ATHLETE-LEGSNAIROBI, Kenya, March 20- Salome Jerono Biwott, the women’s champion of last year’s Stanchart Nairobi Marathon is among the two athletes whose suspensions for doping have been confirmed by Athletics Kenya (AK) on Wednesday bring to five the number who have been banned for proscribed substances in the past month.

Joining Jerono Biwott in the doping list of shame on this occasion is little known Jynocel Basweti Onyancha who competed at the 23rd De Cullacan International Marathon on January 22, with both set for two years out in the cold following their drug bust.

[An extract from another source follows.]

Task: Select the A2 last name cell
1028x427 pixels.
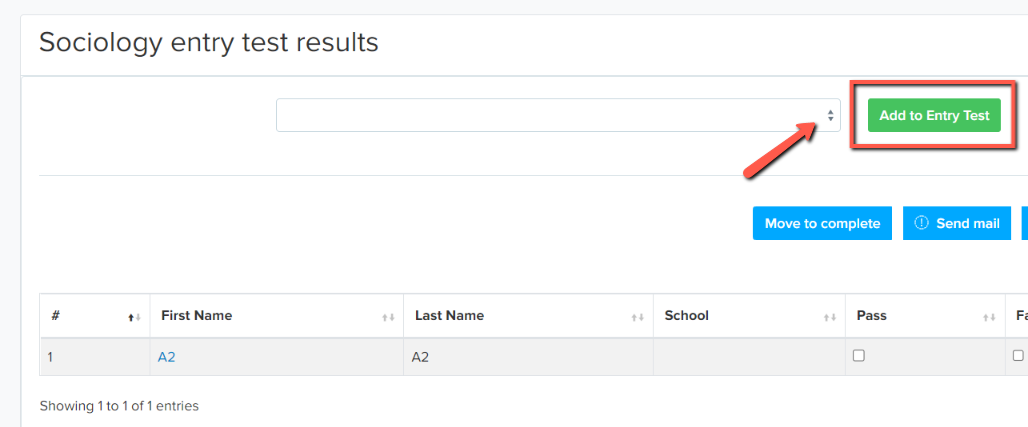Action: point(528,357)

A statement released on Wednesday evening by AK general secretary, David Okeyo, read, “The Athletics Kenya has sanctioned the following athletes for two years for doping offences. Salome Jerono Biwott has been sanctioned with effect from January 25, 2013 until January 25, 2015.

“Jynocel Basweti Onyancha who participated has been sanctioned with effect from July 5, 2012 until July 5, 2014. During the sanction period they will not be allowed to participate in any track and field including road races both locally and internationally.”

With information that a female athlete had tested positive at last year’s Stanchart Nairobi Marathon in the public domain, the stunning news that the winner of the women’s race was the affected runner will send ripples across the country.

Jerono Biwott who won the women’s race in 2:26:41 for her supposed third marathon win of the year, slashed over ten minutes off her previous career best in the punishing elevation of Nairobi.

“I was not planning to break away from the field but when they slowed down, I took my chance,” she said at the time after scooping the Sh1.5m ($17,241) race on October 28.

Prior to the Stanchart event, she had won the Kassel (May) and Helsinki (August) marathons to cap what would have been a roaring season but her positive drug test and subsequent sanctions mean she could be stripped of her victories and required to return prize monies won if she was paid out.

Onyancha is a relative greenhorn in a country famed for producing the highest number of male marathon winners across the world but there is no question the latest doping sanctions will provide further ammunition to fuel claims that substance abuse is growing among the distance running exponents.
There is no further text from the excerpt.